Dataset:

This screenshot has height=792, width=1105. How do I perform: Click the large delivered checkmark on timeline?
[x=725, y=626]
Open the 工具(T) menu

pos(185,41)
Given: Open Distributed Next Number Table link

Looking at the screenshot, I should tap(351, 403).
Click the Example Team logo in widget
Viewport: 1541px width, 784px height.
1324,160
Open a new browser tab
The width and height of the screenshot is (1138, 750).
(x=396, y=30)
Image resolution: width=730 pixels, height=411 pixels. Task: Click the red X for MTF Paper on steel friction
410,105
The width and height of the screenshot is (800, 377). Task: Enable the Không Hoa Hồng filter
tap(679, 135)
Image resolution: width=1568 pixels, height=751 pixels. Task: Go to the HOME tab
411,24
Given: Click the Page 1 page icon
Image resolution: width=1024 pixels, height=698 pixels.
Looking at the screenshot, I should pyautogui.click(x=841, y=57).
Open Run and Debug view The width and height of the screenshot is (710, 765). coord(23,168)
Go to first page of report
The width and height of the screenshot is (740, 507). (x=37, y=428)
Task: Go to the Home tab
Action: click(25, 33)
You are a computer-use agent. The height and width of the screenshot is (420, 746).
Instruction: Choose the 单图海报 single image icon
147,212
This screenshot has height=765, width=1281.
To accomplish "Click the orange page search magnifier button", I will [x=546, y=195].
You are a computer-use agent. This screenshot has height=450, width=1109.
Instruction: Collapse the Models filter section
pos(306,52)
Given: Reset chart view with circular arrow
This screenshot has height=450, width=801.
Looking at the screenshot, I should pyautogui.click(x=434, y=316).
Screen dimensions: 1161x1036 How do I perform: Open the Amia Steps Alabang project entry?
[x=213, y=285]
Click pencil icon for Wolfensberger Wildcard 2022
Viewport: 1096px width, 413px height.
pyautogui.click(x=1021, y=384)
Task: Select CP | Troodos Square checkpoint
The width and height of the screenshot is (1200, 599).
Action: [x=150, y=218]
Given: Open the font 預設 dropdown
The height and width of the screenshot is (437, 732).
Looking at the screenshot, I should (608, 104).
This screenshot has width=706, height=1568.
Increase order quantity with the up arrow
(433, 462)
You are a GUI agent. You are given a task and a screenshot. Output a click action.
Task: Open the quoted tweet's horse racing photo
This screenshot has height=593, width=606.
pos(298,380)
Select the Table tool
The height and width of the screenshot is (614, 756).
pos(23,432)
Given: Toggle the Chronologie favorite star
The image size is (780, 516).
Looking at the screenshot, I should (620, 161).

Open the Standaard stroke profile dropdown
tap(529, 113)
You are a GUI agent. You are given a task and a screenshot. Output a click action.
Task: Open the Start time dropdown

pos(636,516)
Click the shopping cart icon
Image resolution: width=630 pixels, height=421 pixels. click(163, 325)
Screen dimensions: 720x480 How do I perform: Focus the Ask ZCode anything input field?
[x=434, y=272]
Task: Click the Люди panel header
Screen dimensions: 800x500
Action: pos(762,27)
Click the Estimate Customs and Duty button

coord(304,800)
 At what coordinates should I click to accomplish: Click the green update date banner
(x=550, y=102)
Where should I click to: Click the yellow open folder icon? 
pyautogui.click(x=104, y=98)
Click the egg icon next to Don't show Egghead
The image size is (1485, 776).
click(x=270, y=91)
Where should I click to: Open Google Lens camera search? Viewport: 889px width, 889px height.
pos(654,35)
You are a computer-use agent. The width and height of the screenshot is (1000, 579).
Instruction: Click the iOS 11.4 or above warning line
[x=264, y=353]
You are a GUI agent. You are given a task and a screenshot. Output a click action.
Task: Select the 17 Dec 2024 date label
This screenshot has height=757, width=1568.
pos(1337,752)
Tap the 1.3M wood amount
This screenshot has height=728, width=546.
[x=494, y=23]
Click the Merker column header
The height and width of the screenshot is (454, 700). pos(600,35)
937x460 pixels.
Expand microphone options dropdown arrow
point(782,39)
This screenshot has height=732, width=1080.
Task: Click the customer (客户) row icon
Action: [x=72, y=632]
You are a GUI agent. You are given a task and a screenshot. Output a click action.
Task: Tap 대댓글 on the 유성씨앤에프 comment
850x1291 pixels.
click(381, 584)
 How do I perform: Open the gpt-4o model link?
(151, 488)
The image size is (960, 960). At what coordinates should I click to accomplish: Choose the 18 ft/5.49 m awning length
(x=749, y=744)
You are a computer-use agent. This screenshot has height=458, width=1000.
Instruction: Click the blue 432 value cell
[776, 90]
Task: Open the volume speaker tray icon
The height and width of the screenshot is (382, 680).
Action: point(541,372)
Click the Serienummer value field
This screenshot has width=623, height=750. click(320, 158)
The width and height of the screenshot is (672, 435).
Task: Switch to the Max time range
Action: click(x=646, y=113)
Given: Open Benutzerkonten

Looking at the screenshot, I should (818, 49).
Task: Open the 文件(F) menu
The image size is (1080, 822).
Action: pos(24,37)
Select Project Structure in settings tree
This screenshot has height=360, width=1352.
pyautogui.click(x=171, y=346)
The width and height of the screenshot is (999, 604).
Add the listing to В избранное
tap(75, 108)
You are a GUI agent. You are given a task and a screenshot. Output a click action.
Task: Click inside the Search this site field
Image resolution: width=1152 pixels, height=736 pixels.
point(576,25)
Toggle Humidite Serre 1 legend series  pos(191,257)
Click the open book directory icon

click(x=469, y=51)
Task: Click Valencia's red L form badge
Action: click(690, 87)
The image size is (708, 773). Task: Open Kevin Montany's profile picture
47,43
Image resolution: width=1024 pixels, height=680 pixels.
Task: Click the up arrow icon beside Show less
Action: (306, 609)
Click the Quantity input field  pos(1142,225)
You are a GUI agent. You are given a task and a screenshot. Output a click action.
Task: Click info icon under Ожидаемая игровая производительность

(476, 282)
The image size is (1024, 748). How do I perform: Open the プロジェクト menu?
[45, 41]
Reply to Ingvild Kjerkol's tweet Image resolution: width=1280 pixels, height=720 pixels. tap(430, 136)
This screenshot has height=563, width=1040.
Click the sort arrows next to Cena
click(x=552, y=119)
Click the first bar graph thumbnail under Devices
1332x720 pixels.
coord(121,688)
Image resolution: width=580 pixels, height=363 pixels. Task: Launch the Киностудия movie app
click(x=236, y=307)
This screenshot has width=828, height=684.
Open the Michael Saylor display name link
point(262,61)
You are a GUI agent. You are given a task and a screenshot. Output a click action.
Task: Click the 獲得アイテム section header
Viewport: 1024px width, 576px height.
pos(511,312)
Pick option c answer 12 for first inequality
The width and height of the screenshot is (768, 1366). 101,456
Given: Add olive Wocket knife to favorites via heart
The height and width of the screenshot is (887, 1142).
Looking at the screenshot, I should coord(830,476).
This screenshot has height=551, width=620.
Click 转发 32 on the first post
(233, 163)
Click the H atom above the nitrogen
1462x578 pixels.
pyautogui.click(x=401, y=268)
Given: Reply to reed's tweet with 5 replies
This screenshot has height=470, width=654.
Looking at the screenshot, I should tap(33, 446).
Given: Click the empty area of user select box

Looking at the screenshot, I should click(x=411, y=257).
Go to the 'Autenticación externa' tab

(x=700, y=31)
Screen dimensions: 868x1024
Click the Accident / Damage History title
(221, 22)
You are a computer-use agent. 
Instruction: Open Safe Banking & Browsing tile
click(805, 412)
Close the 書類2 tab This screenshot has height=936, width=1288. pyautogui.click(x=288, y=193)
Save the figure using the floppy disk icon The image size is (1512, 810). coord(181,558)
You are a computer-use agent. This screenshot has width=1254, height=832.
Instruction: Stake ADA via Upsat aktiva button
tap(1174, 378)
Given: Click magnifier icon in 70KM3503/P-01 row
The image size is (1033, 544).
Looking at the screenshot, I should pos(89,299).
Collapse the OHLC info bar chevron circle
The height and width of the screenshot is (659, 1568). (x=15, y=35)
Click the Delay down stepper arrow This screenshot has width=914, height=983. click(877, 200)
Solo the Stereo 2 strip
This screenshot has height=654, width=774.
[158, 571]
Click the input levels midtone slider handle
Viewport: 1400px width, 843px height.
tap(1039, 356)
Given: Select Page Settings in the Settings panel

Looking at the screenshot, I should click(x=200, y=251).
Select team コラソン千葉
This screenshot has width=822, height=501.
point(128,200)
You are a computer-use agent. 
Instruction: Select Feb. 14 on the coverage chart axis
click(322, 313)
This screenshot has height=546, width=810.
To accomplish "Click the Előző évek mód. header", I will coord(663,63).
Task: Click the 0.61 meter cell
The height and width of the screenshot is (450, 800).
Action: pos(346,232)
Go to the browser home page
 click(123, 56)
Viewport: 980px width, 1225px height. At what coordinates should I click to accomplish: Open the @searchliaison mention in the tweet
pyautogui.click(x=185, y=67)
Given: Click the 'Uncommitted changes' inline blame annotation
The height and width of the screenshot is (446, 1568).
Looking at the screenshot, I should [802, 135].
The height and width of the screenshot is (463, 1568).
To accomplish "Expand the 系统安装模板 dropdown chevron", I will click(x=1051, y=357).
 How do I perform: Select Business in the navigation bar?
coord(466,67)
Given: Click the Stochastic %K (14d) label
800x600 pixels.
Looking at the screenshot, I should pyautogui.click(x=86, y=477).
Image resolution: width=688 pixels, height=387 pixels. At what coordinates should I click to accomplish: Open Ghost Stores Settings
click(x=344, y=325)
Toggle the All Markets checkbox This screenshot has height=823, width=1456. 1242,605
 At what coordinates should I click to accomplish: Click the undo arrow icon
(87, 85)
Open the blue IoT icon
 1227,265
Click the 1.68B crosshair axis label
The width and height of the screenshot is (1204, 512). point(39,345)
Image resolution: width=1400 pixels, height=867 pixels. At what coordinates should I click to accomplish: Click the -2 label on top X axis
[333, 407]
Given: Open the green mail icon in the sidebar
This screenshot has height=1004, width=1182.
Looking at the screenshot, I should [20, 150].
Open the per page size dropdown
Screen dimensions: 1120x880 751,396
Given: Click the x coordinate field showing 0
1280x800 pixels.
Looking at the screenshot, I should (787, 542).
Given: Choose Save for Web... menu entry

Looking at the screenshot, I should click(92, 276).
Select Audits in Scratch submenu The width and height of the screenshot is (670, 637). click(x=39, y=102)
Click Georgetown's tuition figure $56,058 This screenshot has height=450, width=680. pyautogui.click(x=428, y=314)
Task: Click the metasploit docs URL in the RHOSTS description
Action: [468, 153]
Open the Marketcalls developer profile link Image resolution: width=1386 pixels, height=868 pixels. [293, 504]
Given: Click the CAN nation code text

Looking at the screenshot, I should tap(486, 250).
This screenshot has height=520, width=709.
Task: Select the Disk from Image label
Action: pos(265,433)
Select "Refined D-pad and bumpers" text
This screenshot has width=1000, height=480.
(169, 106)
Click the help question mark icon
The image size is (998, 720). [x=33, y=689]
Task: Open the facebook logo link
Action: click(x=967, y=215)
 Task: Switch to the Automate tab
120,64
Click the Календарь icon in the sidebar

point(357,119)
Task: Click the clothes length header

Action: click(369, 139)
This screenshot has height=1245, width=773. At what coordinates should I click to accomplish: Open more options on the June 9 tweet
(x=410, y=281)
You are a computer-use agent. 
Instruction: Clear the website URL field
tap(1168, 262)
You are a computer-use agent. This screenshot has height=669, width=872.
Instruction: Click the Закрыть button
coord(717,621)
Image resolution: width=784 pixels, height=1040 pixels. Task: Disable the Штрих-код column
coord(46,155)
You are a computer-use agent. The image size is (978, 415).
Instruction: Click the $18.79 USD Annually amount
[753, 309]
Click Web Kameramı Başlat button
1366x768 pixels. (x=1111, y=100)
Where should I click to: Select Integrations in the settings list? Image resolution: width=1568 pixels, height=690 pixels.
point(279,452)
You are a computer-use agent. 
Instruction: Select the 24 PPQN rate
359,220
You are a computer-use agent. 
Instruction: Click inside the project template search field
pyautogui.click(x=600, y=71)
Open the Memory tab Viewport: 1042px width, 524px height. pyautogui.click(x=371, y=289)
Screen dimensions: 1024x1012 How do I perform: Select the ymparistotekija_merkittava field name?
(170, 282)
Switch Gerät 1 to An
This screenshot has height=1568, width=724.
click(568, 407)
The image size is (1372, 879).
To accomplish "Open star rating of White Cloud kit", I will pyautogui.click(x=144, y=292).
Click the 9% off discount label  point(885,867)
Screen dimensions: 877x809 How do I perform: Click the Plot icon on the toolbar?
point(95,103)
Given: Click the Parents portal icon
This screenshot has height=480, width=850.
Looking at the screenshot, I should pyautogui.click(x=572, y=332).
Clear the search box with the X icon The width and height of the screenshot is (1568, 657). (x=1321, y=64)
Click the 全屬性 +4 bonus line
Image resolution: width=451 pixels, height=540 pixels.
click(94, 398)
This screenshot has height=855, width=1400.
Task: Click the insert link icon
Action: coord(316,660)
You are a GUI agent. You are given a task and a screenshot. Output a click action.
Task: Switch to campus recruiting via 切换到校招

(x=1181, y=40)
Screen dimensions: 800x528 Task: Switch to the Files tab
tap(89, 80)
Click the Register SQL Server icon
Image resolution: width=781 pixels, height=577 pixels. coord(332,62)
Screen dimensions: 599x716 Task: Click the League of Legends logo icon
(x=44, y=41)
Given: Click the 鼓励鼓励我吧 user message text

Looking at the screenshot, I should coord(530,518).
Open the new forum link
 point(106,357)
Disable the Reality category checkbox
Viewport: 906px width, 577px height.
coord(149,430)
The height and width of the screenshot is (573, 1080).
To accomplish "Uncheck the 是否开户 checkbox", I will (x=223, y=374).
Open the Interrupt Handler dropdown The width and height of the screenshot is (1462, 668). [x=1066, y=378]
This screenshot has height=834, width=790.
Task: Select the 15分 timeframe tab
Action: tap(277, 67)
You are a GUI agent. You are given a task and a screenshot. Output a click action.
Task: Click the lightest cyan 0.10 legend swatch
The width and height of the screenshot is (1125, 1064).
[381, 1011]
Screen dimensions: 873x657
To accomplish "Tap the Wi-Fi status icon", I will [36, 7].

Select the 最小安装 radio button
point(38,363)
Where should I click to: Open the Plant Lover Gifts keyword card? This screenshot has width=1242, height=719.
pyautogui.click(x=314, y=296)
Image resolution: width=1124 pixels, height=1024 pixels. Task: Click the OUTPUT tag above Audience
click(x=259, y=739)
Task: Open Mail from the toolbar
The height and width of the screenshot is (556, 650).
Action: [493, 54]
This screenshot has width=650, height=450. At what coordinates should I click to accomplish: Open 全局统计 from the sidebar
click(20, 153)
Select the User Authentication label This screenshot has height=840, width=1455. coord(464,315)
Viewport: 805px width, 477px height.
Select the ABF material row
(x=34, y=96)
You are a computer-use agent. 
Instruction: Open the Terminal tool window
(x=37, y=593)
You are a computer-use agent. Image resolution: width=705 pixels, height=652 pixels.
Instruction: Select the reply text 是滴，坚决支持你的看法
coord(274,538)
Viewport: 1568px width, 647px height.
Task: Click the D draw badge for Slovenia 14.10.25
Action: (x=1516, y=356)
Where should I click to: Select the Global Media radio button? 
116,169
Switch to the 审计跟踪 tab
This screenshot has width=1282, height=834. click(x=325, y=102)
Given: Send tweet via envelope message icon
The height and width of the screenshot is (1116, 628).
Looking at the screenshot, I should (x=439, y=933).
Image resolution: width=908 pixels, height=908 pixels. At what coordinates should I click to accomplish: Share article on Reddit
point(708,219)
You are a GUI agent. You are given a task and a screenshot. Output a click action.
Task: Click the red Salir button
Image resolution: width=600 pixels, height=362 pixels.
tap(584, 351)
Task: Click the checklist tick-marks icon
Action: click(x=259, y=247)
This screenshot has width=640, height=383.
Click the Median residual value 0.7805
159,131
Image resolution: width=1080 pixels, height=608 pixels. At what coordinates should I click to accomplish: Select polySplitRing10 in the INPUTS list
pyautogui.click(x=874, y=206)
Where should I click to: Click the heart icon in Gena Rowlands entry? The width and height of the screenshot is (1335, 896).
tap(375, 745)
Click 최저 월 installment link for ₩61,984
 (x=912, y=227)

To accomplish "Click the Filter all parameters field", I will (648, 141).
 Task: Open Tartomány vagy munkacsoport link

What you have to do:
Filter the records for lines holding the string "Toggle". Copy each one.

Exercise response:
Given: Toggle the Chronologie favorite star
Toggle Humidite Serre 1 legend series  pos(191,257)
Toggle the All Markets checkbox This screenshot has height=823, width=1456. 1242,605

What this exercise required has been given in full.